### [Assignment]
Reproduce exactly the lines from the one that holds "You are a computer-use agent. The" through the last line of the entries, both ends included, but not the pictures.
[[ Material provided, beginning ]]
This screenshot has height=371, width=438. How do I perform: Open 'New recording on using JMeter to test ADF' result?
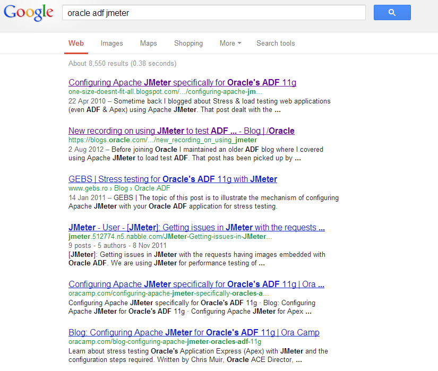[181, 131]
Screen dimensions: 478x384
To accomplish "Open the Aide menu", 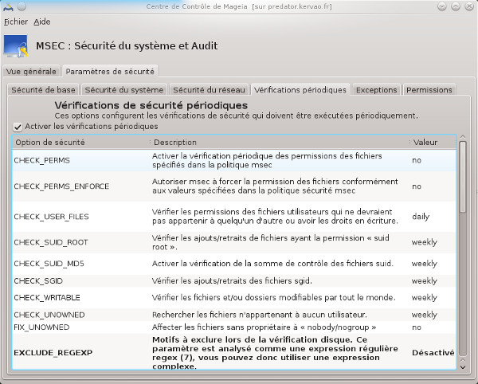I will (x=42, y=22).
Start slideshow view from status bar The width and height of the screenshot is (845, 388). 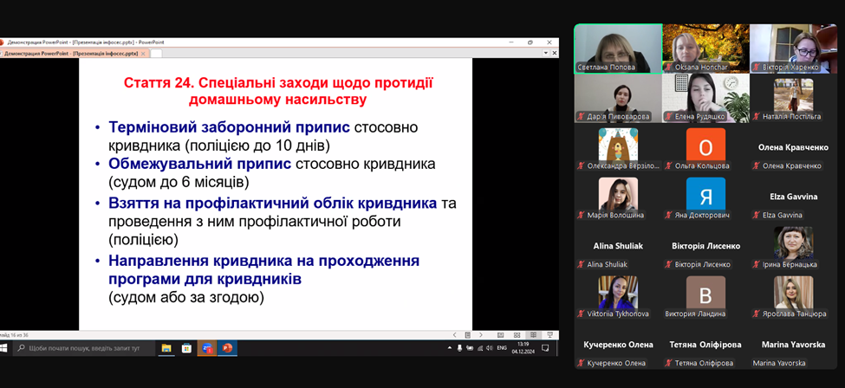pyautogui.click(x=549, y=335)
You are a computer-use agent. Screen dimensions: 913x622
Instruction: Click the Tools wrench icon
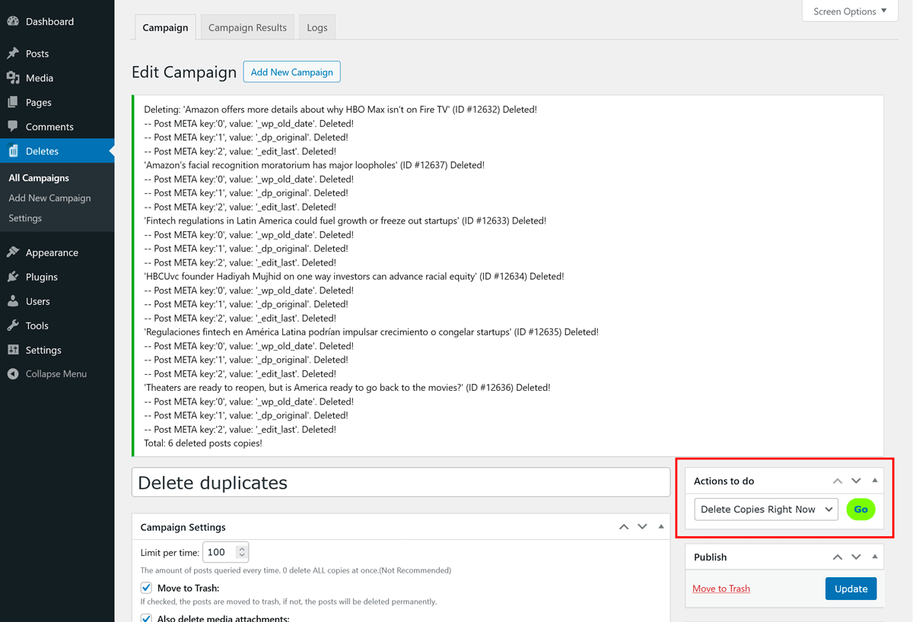[13, 325]
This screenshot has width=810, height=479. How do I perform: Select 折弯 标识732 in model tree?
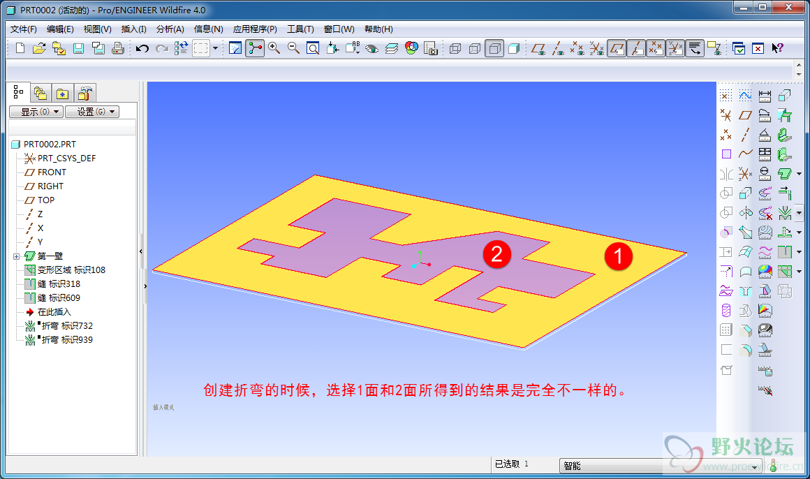tap(66, 326)
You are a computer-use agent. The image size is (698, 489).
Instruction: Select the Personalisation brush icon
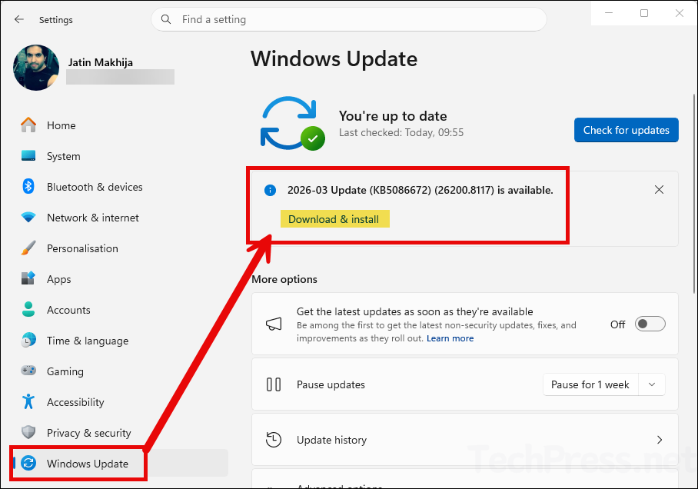click(x=29, y=248)
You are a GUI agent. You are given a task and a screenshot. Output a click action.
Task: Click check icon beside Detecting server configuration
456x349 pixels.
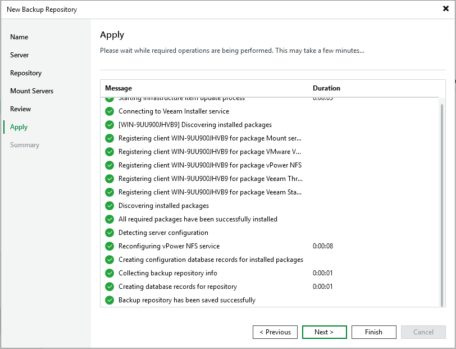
[[ Material provided, end ]]
### [Reply to the task]
You are a computer-use agent. The image size is (698, 489).
Instruction: Select the Personalisation brush icon
click(x=29, y=248)
You are a GUI agent. You are given a task and a screenshot. Output a click action.
Task: Click check icon beside Detecting server configuration
456x349 pixels.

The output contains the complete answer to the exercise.